The more specific, the better the hypotheses. "Enterprise landing page is converting at 1.8%. Hero headline reads 'The Website Experience Platform.' Bounce rate is 62% for senior visitors from paid traffic" gives the model enough signal to generate hypotheses with real causal reasoning. "Landing page performance isn't great" produces generic hypotheses with low actionability. Include your current conversion rate, the specific copy or layout you're testing against, any behavioral data you have (heat maps, scroll depth, session recordings), and any qualitative feedback from the panel or from sales.
Can I use this prompt if I don't have heat map or session recording data?

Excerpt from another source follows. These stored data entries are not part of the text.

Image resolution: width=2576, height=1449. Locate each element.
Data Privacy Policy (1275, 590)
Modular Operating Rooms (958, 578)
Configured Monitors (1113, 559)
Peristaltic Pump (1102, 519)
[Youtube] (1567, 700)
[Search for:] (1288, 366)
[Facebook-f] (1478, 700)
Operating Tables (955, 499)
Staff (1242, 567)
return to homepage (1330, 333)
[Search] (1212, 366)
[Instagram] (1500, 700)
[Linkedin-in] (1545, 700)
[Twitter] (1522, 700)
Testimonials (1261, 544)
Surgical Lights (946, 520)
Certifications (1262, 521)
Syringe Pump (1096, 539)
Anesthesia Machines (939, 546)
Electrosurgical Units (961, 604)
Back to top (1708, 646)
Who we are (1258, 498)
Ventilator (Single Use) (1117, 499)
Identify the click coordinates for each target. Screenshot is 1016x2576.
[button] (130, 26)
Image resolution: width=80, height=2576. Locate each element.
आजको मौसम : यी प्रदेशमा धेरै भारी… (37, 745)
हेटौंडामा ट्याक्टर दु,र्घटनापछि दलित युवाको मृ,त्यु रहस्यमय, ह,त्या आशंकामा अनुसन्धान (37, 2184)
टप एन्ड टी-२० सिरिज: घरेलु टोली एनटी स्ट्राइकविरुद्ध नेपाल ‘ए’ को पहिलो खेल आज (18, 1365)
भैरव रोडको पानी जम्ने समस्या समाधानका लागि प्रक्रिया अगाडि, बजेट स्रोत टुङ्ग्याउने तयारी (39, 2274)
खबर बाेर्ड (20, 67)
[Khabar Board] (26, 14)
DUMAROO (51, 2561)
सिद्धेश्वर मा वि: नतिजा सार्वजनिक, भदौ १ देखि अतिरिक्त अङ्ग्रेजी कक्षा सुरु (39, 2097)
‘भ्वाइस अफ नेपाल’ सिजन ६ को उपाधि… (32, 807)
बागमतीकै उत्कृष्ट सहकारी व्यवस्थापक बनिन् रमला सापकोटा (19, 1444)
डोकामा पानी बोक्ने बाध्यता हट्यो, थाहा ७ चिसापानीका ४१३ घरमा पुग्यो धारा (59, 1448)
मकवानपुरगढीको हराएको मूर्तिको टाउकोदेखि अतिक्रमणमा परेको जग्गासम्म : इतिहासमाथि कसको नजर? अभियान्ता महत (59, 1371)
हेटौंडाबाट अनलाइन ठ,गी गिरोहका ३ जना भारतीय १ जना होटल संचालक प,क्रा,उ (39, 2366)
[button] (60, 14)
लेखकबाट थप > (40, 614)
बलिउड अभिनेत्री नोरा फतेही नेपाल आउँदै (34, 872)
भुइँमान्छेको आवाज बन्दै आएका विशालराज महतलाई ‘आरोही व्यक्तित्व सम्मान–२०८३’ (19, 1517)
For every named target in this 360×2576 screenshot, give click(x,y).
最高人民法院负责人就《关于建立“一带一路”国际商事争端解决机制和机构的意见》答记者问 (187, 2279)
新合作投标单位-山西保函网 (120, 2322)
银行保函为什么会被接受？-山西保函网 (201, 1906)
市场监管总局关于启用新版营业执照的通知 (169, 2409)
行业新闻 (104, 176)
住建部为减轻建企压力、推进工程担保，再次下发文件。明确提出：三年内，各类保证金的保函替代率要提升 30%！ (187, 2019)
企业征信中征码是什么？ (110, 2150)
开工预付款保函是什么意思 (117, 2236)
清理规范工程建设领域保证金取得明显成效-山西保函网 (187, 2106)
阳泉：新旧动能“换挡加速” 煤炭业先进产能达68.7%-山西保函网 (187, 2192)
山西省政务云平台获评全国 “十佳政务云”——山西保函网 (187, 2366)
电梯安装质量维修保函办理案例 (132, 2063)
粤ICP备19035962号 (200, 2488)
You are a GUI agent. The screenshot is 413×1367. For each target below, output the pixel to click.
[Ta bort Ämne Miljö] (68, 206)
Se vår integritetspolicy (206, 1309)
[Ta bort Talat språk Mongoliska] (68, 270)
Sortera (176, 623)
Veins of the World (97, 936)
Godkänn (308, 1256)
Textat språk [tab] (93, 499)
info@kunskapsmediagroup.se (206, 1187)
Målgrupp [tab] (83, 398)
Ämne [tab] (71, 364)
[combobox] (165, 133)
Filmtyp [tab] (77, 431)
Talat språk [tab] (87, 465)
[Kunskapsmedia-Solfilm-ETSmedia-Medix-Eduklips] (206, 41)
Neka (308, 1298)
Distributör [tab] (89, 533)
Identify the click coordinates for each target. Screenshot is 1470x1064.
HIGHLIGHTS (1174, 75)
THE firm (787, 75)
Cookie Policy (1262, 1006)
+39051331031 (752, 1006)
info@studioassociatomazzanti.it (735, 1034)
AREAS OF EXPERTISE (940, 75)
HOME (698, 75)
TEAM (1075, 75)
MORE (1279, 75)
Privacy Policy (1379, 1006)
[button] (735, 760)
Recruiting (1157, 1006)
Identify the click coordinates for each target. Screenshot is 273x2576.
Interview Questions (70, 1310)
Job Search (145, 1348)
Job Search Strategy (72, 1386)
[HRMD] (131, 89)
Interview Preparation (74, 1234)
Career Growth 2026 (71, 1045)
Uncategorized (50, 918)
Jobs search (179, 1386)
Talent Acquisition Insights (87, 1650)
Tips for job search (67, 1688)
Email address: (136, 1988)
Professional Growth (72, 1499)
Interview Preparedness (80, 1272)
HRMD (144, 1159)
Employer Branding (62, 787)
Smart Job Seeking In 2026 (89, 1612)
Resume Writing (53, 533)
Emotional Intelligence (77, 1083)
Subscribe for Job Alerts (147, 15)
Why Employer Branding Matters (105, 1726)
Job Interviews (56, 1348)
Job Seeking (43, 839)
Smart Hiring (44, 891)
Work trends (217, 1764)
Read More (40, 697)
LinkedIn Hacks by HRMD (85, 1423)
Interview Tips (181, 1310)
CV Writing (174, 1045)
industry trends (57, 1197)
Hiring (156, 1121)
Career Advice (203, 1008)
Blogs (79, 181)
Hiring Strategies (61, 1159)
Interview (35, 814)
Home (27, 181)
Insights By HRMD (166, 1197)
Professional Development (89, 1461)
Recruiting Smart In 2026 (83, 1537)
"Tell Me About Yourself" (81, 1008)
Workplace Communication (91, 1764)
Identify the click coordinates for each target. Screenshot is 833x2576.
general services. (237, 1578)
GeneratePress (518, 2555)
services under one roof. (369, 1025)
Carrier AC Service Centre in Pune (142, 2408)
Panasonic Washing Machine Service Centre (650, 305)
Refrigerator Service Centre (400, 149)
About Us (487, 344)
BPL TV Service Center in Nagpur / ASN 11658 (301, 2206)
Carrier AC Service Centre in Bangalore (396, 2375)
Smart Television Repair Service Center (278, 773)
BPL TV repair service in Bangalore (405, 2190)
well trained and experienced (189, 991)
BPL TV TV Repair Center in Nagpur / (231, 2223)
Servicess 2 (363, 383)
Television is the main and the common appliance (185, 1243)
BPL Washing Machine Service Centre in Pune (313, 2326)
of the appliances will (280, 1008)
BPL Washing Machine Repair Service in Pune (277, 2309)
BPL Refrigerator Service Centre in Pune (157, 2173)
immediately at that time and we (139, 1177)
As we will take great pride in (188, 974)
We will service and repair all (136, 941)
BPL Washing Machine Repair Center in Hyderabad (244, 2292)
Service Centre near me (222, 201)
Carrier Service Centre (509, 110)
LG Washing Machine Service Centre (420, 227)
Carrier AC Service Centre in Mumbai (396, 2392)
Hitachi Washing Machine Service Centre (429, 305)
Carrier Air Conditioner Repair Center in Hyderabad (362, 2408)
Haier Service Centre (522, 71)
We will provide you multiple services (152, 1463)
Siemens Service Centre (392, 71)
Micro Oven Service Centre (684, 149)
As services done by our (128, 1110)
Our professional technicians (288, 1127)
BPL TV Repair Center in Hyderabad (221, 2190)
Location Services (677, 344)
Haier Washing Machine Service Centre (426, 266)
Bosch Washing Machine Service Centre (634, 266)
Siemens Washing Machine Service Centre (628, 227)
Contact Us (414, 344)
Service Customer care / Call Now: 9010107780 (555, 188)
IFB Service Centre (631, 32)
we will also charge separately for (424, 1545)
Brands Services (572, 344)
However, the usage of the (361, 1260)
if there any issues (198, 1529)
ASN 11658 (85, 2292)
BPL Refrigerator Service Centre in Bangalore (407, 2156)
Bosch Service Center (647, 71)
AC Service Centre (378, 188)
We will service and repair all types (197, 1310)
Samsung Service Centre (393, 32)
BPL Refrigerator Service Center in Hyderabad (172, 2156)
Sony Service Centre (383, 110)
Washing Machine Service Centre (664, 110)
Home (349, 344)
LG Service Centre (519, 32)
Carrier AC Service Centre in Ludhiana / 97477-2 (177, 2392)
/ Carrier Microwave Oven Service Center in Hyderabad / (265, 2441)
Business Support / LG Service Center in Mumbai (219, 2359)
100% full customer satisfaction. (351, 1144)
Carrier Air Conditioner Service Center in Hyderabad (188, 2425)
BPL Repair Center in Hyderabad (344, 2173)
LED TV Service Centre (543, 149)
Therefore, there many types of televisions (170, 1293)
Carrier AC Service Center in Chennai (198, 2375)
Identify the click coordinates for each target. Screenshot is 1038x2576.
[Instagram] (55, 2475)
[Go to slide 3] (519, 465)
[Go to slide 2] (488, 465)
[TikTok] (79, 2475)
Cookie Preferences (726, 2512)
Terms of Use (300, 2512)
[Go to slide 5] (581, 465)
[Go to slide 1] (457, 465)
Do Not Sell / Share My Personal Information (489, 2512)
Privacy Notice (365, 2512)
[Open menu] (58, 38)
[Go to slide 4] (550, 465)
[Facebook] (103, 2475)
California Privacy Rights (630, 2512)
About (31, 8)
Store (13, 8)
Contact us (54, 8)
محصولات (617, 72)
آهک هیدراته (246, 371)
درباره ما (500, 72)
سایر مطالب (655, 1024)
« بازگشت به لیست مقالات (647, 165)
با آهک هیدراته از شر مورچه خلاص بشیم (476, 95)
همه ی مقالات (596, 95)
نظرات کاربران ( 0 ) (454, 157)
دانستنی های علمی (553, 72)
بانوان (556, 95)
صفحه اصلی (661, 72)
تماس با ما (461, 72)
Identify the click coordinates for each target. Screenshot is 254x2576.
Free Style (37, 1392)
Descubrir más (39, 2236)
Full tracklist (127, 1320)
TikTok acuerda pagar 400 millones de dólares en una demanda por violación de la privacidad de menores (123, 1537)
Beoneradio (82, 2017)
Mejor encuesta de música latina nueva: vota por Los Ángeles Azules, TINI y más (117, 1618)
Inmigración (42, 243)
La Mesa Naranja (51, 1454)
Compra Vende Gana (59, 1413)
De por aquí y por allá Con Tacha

Yes, but the Confidence scores will be lower for all hypotheses, which is the correct output. A hypothesis based only on intuition ("I think the headline is too generic") has lower Confidence than one backed by data ("72% of senior visitors from LinkedIn bounce without scrolling past the hero, and the panel scored the headline 52/100 on the Skeptical Buyer dimension"). The prompt marks low-confidence hypotheses explicitly — that's useful information, not a problem. It means you should consider a qualitative validation step before committing traffic.
What does "pre-launch validation" mean and when should I do it?
Pre-launch validation means running copy variants through the Ad Copy Variant Generator's expert panel before you allocate live paid traffic to a test. It takes 10 minutes and eliminates weak copy variants before the 14-day live test window starts. Do it whenever the top hypothesis involves copy changes — headline variants, CTA variants, value prop framing. Skip it for structural changes (form placement, layout, visual hierarchy) since the panel doesn't score layout decisions reliably. The prompt makes this recommendation explicitly for the top hypothesis.